Blue Matador monitors your Elasticsearch domains for sustained high CPU usage to help you diagnose performance issues with Elasticsearch. High CPU utilization in Amazon Elasticsearch can severely impact the ability of your Elasticsearch nodes to index and query documents. Occasional spikes or short periods of 100% CPU usage are expected when indexing or querying large amounts of data, but sustained high CPU usage should be investigated.

    High CPU Causes

    Sustained high CPU usage on data nodes can be caused by a variety of issues. Depending on your workload, cluster size, index mappings, and node size, any of the following issues may cause high CPU usage.

    Large or frequent queries or writes: If your application is performing large queries or writes very often, you may need to resize your cluster or nodes to meet the performance requirements needed for that workload.  If you know of a problematic index that gets a lot of traffic, check the index mappings to see if there are optimizations to make.
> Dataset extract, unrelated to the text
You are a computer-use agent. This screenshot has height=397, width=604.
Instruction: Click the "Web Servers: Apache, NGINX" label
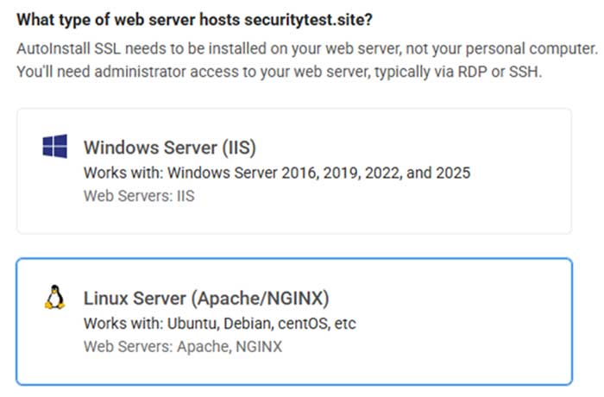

For instance if you have text fields that do not need to be searchable, ensure that the index parameter in the mapping is false.  The type of query you are running can also have a significant impact on performance e.g. a query using function_score may take more CPU than expected.

    JVM Memory Pressure:  It is possible that your nodes have exhausted the allocated heap space and are in a state of nearly-constant garbage collection.  Take steps to reduce the memory footprint of your indices or increase node size to get more memory. Amazon Elasticsearch nodes reserve half of a node’s memory for the Java heap.

    Too many open indices: Elasticsearch indices are actually stored as Lucene indices. An index with multiple shards and replicas will result in more Lucene indices. Depending on cluster size, your cluster might degrade in performance with too many indices. A general rule of thumb is to keep less than 10,000 open shards on a cluster. Having thousands of shards open can have a significant impact on cluster management.  Using dedicated masters can help ensure that CPU Utilization due to cluster management does not affect data nodes. Below are the recommended master node sizes based on the number of data nodes:

    • 5-10 nodes: m3.medium.elasticsearch

    • 10-20 nodes: m4.large.elasticsearch

    • 20-50 nodes: c4.xlarge.elasticsearch

    • 50-100 nodes: c4.2xlarge.elasticsearch